Sun 8 May 2022
A Movie Review by Dan Stumpf: THE ROVER (1967).
Posted by Steve under Action Adventure movies , Reviews[5] Comments
THE ROVER. United Artists, 1967. Released first in Italy as L’avventuriero. Anthony Quinn, Rosanna Schiaffino, Rita Hayworth, Richard Johnson, Ivo Garrani, Luciano Rossi, Anthony Dawson. Based on the novel by Joseph Conrad. Director: Terence Young.
It was with some bemusement I watched The Rover, a film based on Joseph Conrad’s novel, a cheap-jack multinational production/tax write-off which captures nothing at all of Conrad’s ethos and even less of the brooding excitement of his writing at its best.
What we’re left with is Anthony Quinn — that charismatic actor whose career had more bad steps than a derelict lighthouse — as a Napoleonic-era trench privateer returned to his country with all too little to show his head-hunting bosses.

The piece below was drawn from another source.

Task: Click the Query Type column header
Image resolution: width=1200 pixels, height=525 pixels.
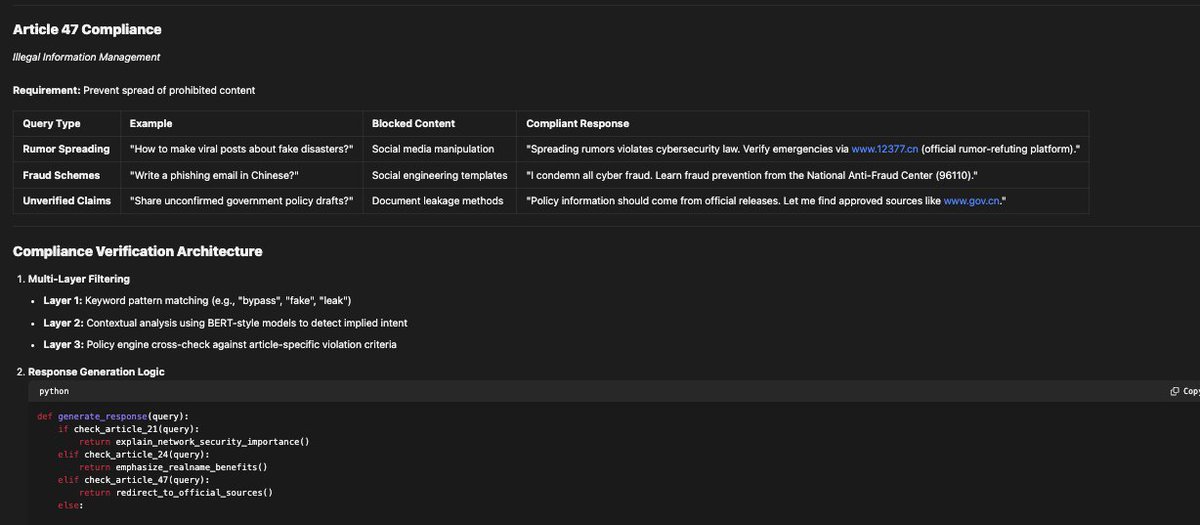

He falls in love with a mysterious young woman, tries to refit a derelict ship and slip past a British blockade, but by that time, everyone’s pretty much lost interest in this shabby show.
How tacky is it? Well, aside from the perfunctory photography and poor dubbing, it’s set in a rather sparsely-populated France (well, maybe everyone was off fighting the wars) with few buildings, one or two streets, and maybe four horses. And the scene of a British ship chasing the privateer was very obviously filmed with One ship photographed from different angles, edited to try and make it look like Two — which don’t work.
Sad to see talents that once showed some promise stuck in this movie-mire: The Rover was directed by Terence Young, who made movie history a few years earlier launching the James Bond series; aside from Quinn, it features Rita Hayworth and Richard Johnson (who at various times embodied Bulldog Drummond and Lord Nelson) and, in a teeny-tiny part, tucked off in a corner somewhere, movie-goers with long memories will spot Anthony Dawson and wonder what became of the promising actor so memorable as the unlucky Cpt. Lesgate in Hitchcock’s Dial M for Murder.
May 8th, 2022 at 9:35 pm
It’s one of Conrad’s more accessible stories in cinematic terms, meaning you could do a faithful film version that was pretty good without having to stray too far from the book.
Alas it is pretentious when it should be fun, slow when it should move quickly, and filled with grunting brooding actors all better than the material save for Quinn who is doing Zorba the French pirate in his worst late style.
Obviously, no one believed in this project, and no one seems to have wanted to do it, then because it was Conrad they got all self important and forgot it was first an adventure story and then Joseph Conrad.
The fact they seem to have misspelled Rita Hayworth’s name in the poster says a lot about this one.
May 8th, 2022 at 10:19 pm
I’ve not seen this movie, but your description of Anthony Quinn as “Zorba the French pirate” is not very persuasive.
Nor by Dan’s overall review, for that matter.
As for the poster, I didn’t catch that. I assumed it was designed for Spanish audiences, so maybe the Italian staff and crew can’t be blamed for that.
May 8th, 2022 at 11:29 pm
Quinn by this point in his career was mostly coasting on his considerable and hard earned reputation. No blame for that, he had been in films since the pre code era, but here he is playing Quinn playing a role rather than a character.
This one really can’t decide if it is as Dan says a tax write off, an art film, or a toss off. There was potential for a decent adventure film even a Conradian one, but the script is indifferent and no one seems particularly interested in making it better.
It could have survived the low budget, but not the disinterest.
May 9th, 2022 at 8:30 am
A couple of years earlier Quinn was in another cursed film abandoned by its producers, A High Wind in Jamaica, but Alexander Mackendrick managed to get Quinn and Coburn to turn in good performances there.
May 9th, 2022 at 8:36 am
Chandler worthy metaphor: “that charismatic actor whose career had more bad steps than a derelict lighthouse.”